-- ACTION ITEM --
Output the data verbatim from the line containing "Describe the element at coordinates (1199, 87)" through the line containing "The width and height of the screenshot is (1110, 595).", and nothing else.

-- DATA EXTRACTS --

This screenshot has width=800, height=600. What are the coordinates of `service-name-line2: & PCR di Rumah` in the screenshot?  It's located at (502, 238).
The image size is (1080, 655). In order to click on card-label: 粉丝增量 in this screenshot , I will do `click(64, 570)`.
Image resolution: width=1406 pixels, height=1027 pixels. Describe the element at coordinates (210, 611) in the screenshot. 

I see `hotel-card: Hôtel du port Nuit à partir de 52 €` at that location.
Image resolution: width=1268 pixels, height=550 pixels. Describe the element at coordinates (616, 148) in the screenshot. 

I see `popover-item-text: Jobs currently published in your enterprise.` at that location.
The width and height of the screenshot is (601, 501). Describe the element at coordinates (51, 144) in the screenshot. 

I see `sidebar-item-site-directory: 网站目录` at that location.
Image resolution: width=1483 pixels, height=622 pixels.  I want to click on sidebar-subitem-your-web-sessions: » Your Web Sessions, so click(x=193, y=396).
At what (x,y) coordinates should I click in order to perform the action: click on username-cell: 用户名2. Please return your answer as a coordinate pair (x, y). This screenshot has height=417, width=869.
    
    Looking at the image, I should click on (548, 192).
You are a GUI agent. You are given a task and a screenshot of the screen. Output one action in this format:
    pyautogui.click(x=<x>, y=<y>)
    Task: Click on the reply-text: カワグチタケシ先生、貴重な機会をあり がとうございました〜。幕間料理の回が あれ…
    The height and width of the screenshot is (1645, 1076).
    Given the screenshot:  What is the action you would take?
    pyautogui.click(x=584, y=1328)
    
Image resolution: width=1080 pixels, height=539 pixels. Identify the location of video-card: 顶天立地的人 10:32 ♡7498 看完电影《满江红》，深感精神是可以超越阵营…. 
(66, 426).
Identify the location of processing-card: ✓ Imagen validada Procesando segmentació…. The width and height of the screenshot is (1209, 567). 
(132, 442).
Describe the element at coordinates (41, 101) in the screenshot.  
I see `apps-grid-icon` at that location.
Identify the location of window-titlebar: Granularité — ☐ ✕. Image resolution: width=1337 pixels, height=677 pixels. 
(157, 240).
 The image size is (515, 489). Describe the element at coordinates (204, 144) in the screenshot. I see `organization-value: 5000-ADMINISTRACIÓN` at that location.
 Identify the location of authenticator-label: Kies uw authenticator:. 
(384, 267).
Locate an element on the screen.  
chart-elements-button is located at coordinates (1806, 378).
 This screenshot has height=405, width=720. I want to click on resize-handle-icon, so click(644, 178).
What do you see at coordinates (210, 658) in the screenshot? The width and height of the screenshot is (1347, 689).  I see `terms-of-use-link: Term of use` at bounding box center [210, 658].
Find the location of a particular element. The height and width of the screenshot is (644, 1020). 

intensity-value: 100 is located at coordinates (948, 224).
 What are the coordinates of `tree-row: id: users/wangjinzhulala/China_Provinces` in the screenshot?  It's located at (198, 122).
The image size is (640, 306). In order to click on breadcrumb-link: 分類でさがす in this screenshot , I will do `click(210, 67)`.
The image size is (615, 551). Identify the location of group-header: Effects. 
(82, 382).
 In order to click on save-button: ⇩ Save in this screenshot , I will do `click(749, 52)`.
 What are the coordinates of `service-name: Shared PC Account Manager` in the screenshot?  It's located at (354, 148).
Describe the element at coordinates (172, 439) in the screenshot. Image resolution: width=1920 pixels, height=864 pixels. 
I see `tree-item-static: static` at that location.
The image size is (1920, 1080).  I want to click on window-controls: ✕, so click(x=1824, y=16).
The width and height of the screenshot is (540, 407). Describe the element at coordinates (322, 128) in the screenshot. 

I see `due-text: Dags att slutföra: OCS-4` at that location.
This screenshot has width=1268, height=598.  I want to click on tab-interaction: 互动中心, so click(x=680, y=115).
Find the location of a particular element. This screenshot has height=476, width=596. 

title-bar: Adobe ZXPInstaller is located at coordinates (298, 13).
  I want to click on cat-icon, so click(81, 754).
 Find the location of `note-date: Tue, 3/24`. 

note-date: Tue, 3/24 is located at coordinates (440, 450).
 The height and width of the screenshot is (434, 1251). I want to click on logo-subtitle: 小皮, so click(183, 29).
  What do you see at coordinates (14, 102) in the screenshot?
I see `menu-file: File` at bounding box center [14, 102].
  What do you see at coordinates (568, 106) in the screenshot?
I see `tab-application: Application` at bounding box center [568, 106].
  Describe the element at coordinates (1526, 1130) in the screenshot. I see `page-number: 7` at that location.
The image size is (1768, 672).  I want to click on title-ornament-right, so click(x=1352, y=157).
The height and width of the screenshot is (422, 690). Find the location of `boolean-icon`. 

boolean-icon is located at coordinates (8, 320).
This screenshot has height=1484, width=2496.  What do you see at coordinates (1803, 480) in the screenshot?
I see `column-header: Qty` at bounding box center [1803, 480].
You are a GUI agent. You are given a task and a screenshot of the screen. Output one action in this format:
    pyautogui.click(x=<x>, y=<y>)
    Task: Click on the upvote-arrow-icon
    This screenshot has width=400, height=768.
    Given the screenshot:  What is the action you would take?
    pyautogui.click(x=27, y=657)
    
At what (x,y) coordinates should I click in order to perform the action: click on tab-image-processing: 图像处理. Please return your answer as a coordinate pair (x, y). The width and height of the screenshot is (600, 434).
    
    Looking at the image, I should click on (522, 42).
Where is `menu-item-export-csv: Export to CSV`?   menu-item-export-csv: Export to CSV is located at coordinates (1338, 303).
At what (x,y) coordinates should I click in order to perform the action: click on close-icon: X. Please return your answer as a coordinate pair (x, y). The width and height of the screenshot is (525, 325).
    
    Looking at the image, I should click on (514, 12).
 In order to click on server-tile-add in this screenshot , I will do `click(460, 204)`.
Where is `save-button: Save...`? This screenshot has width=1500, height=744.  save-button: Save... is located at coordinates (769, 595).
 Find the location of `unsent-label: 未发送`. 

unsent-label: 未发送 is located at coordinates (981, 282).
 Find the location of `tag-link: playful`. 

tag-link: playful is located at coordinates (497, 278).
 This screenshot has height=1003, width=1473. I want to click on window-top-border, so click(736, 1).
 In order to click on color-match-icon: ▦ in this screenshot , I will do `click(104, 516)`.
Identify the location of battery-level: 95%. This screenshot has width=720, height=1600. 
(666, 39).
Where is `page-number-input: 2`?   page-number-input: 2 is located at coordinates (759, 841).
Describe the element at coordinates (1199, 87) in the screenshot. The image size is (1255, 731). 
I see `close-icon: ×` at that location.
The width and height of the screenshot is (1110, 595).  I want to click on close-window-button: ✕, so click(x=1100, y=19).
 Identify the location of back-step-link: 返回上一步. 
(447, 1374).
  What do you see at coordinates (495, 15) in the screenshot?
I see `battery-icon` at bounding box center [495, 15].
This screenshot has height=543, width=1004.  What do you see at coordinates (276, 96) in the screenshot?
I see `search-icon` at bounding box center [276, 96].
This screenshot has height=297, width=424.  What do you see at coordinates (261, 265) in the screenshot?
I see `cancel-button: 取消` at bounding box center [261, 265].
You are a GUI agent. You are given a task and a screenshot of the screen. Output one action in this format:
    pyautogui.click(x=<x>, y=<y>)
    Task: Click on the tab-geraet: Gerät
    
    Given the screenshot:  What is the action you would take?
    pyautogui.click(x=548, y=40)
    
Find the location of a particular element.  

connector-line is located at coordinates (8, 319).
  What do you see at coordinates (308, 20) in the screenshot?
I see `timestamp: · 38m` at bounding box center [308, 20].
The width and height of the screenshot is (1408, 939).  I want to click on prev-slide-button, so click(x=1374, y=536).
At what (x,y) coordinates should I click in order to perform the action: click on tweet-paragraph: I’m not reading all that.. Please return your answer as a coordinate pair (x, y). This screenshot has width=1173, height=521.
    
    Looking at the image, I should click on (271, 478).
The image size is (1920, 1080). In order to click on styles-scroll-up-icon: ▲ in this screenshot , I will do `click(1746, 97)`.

-- TASK RESPONSE --
Describe the element at coordinates (1199, 87) in the screenshot. The image size is (1255, 731). 
I see `close-icon: ×` at that location.
The width and height of the screenshot is (1110, 595).  I want to click on close-window-button: ✕, so click(x=1100, y=19).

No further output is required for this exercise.